Last time we have seen that in order to classify all non-commutative $l$-points one needs to control the finite dimensional simple algebras having as their center a finite dimensional field-extension of $l$. We have seen that the equivalence classes of simple algebras with the same center $L$ form an Abelian group, the Brauer group. The calculation of Brauer groups is best done using Galois-cohomology. As an aside : Evariste Galois was one of the more tragic figures in the history of mathematics, he died at the age of 20 as a result of a duel. There is a whole site the Evariste Galois archive dedicated to his work.

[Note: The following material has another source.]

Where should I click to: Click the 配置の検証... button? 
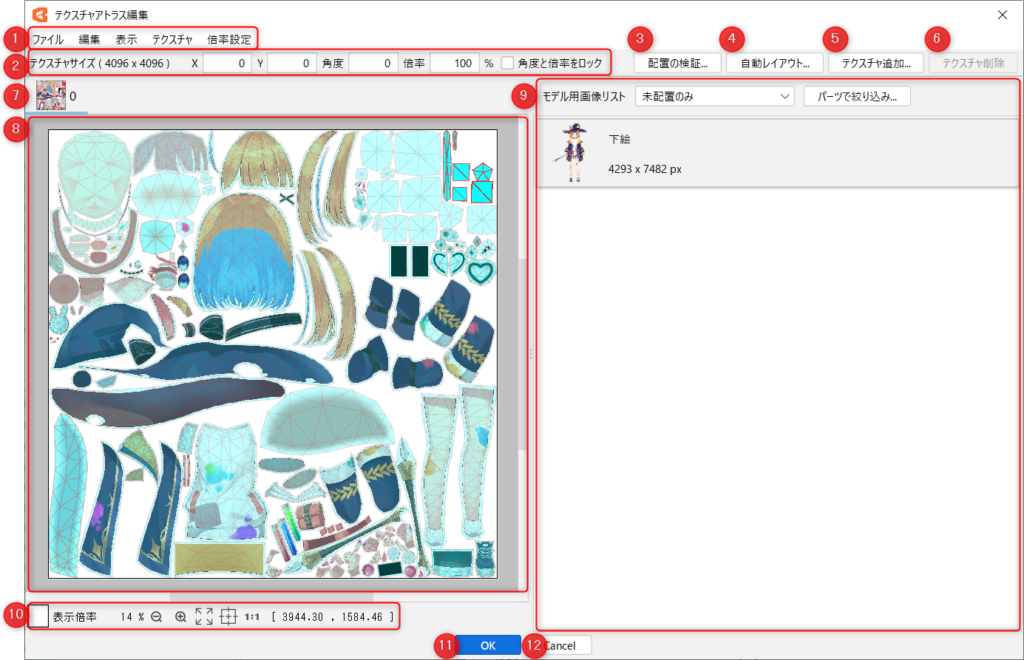(677, 63)

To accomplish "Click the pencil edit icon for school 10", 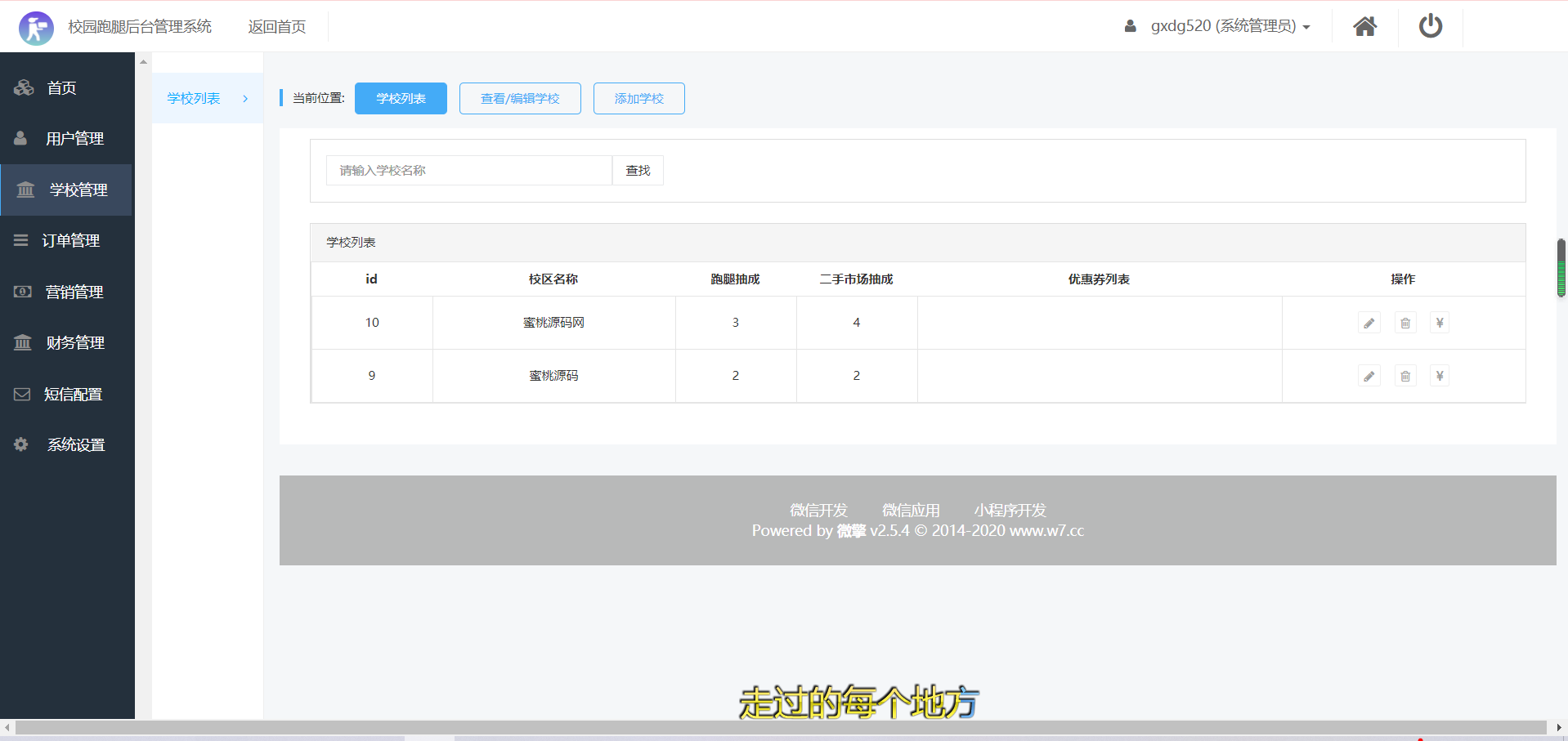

But let us return to a simple algebra $T$ over the field $L$ which we have seen to be of the form $M(k,S)$, full matrices over a division algebra $S$. We know that the dimension of $S$ over $L$ is a square, say $n^2$, and it can be shown that all maximal commutative subfields of $S$ have dimension n over $L$. In this way one can view a simple algebra as a bag containing all sorts of degree n extensions of its center. All these maximal subfields are also splitting fields for $S$, meaning that if you tensor $S$ with one of them, say $M$, one obtains full nxn matrices $M(n,M)$. Among this collection there is at least one separable field but for a long time it was an open question whether the collection of all maximal commutative subfields also contains a Galois-extension of $L$. If this is the case, then one could describe the division algebra $S$ as a crossed product. It was known for some time that there is always a simple algebra $S’$ equivalent to $S$ which is a crossed product (usually corresponding to a different number n’), that is, all elements of the Brauer group can be represented by crossed products. It came as a surprise when S.A. Amitsur in 1972 came up with examples of non-crossed product division algebras, that is, division algebras $D$ such that none of its maximal commutative subfields is a Galois extension of the center. His examples were generic division algebras $D(n)$. To define $D(n)$ take two generic nxn matrices, that is, nxn matrices A and B such that all its entries are algebraically independent over $L$ and consider the $L$-subalgebra generated by A and B in the full nxn matrixring over the field $F$ generated by all entries of A and B. Somewhat surprisingly, one can show that this subalgebra is a domain and inverting all its central elements (which, again, is somewhat of a surprise that there are lots of them apart from elements of $L$, the so called central polynomials) one obtains the division algebra $D(n)$ with center $F(n)$ which has trancendence degree n^2 1 over $L$. By the way, it is still unknown (apart from some low n cases) whether $F(n)$ is purely trancendental over $L$. Now, utilising the generic nature of $D(n)$, Amitsur was able to prove that when $L=Q$, the field of rational numbers, $D(n)$ cannot be a crossed product unless $n=2^s p1…pk$ with the p_i prime numbers and s at most 2. So, for example $D(8)$ is not a crossed product.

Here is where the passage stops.